● What the task requires:
The expected answer is a verbatim transcription of the lines below, beginning with the first and ending with the line that holds "Given: Click the", without pictures.

● Material for this exercise:
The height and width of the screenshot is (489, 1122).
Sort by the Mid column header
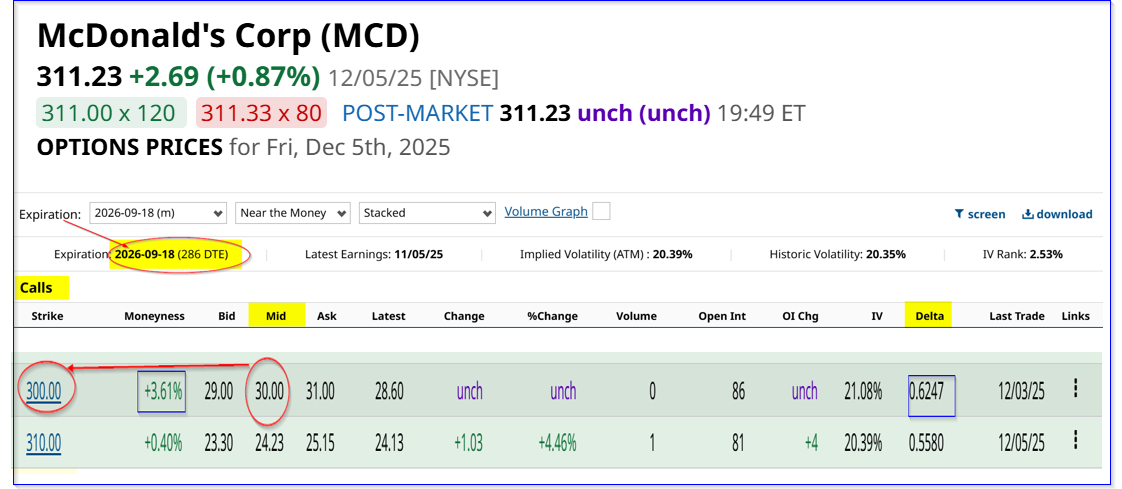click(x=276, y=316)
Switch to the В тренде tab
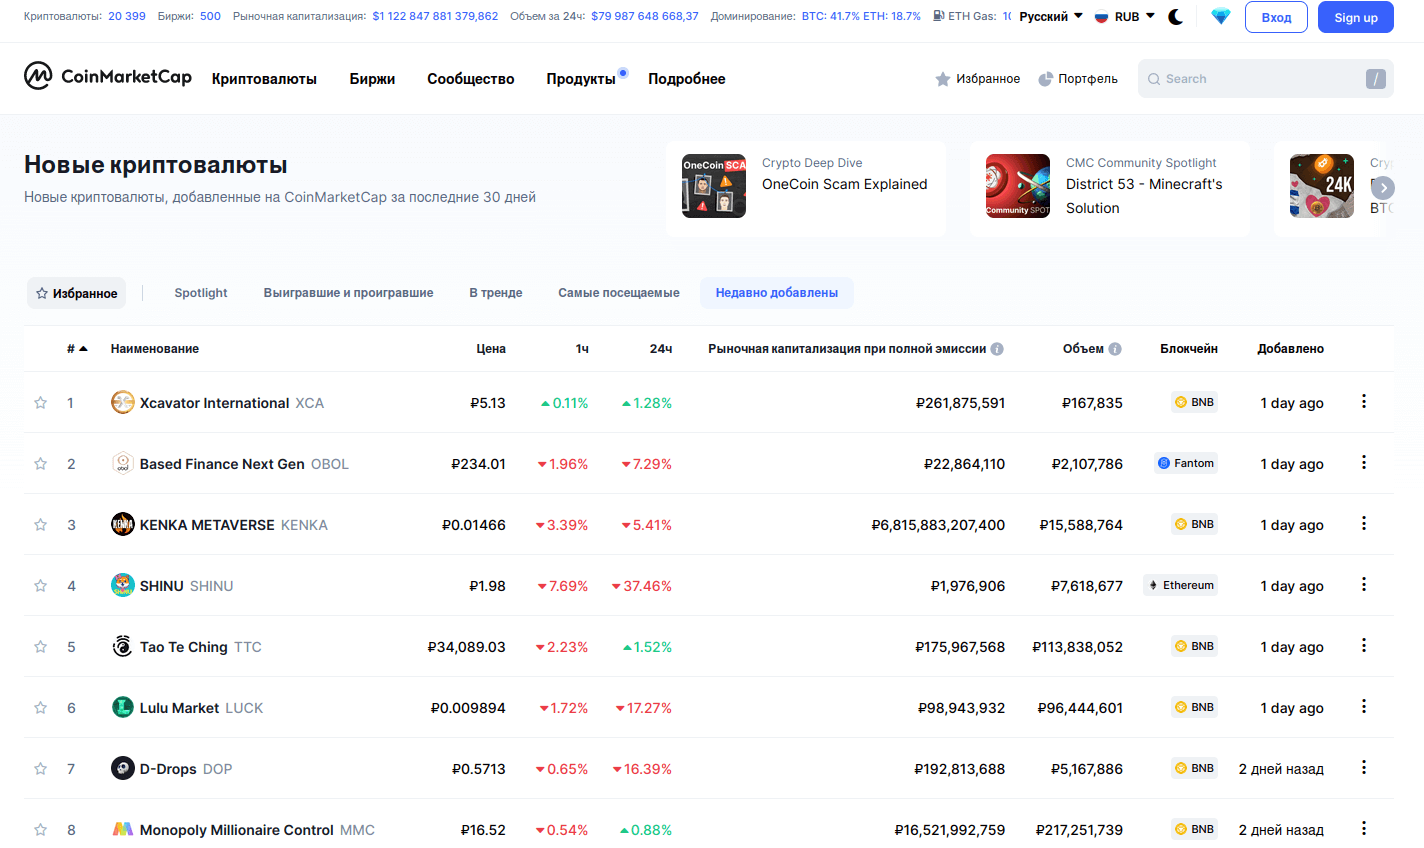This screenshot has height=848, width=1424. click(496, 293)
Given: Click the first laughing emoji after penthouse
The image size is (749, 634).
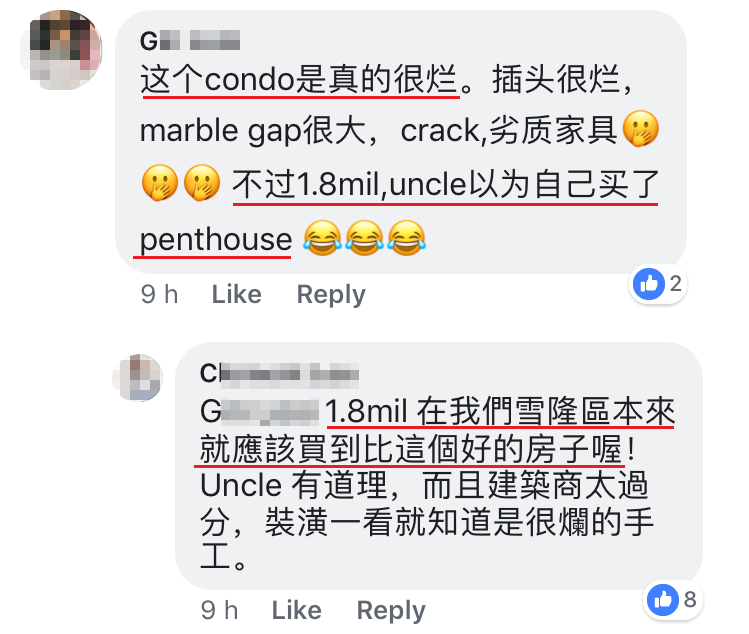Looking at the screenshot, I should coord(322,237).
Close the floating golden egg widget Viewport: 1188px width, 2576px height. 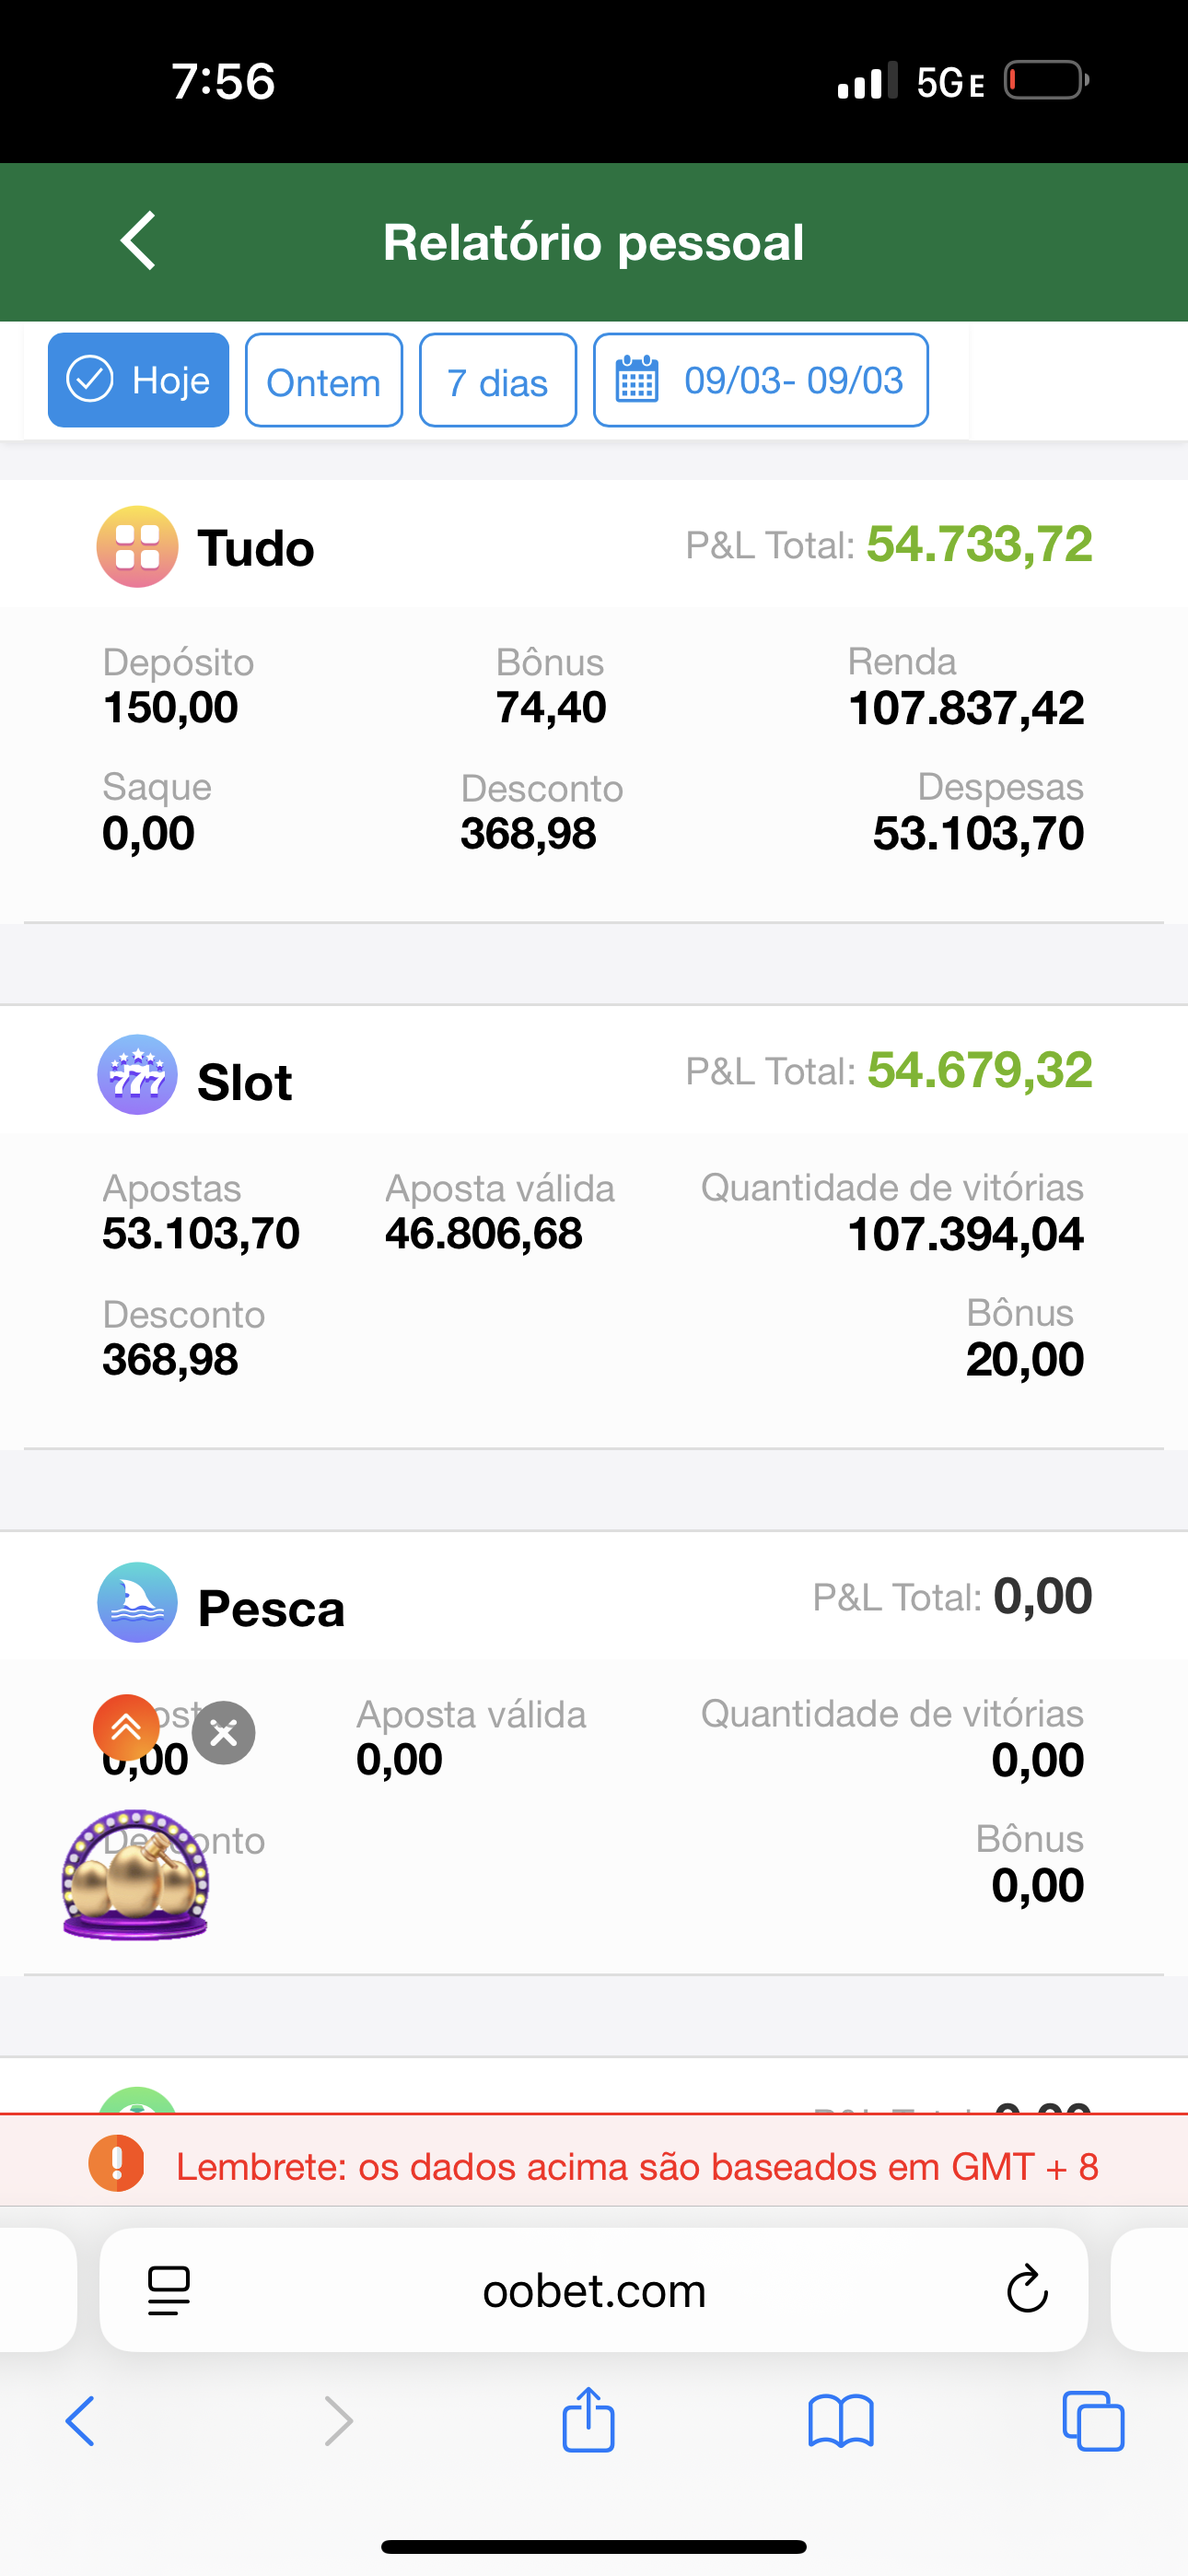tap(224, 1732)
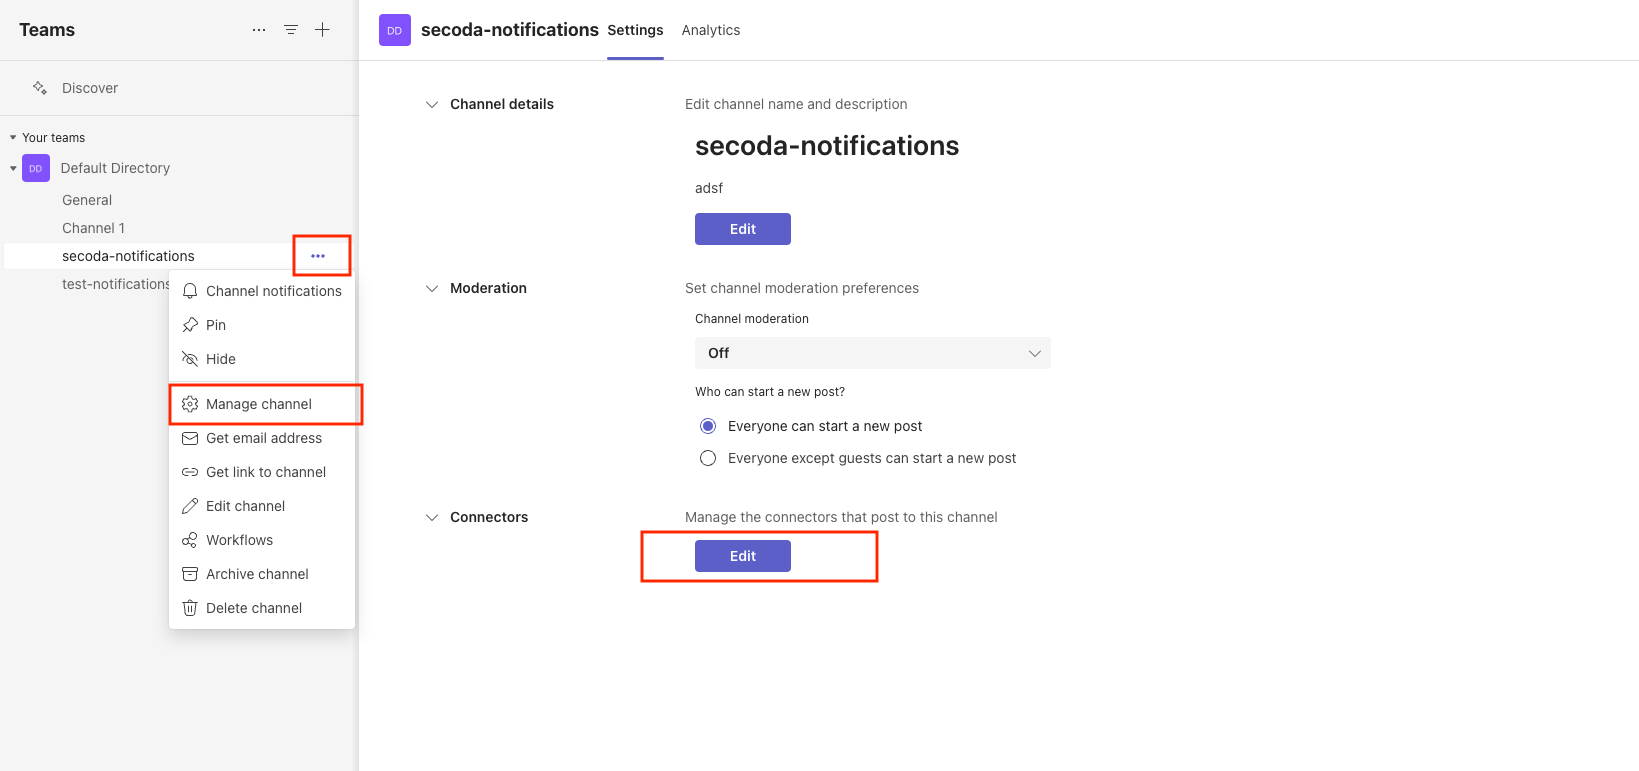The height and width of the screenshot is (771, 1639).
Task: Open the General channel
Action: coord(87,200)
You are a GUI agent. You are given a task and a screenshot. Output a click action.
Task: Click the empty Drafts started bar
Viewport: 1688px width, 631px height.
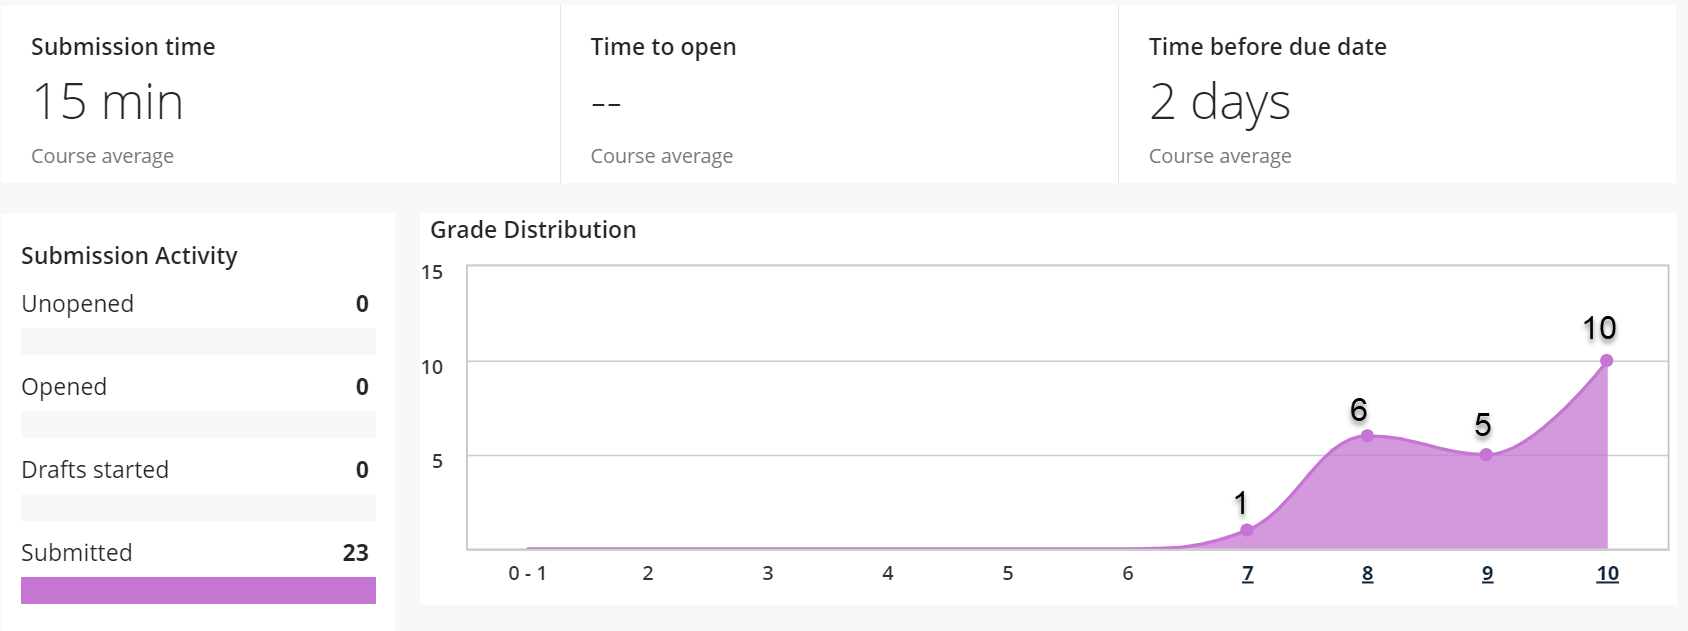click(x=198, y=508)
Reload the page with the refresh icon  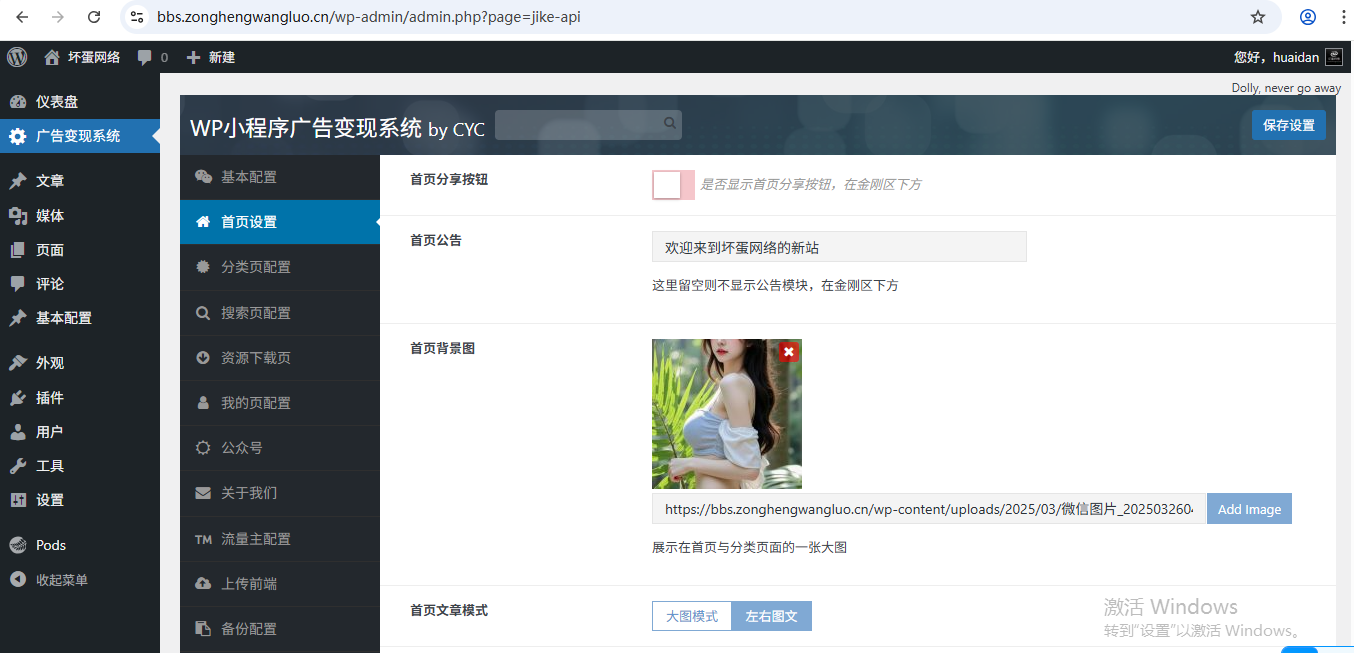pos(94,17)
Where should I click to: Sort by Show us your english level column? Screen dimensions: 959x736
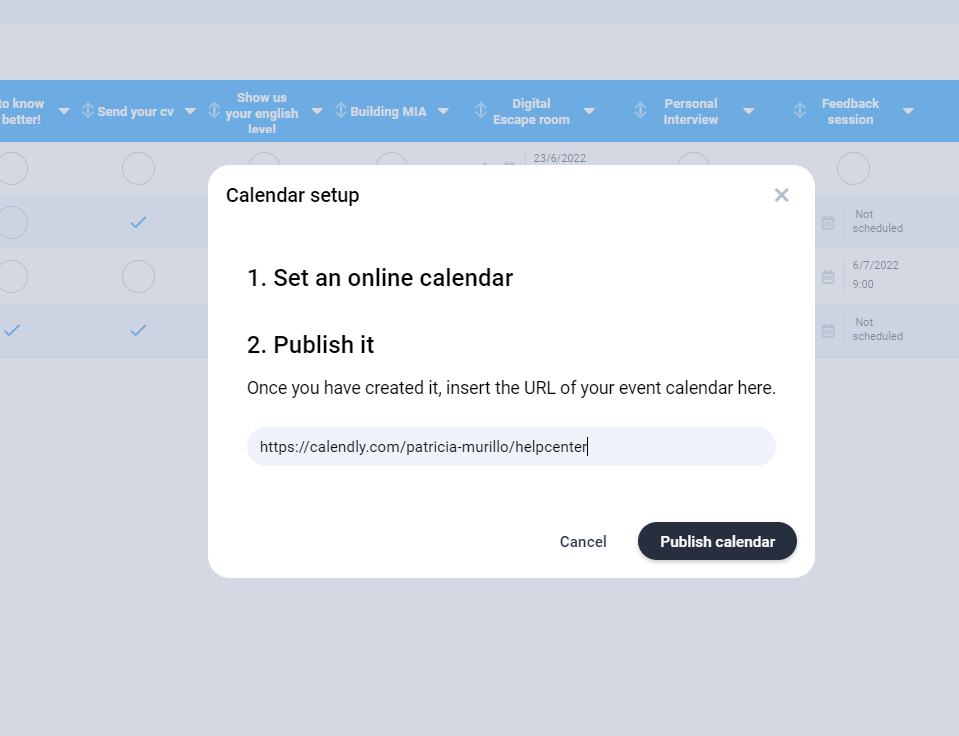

● Solution for this task:
The height and width of the screenshot is (489, 1122).
Sort by the Mid column header
click(x=276, y=316)
Switch to the В тренде tab
This screenshot has height=848, width=1424. click(496, 293)
Given: Click the first laughing emoji after penthouse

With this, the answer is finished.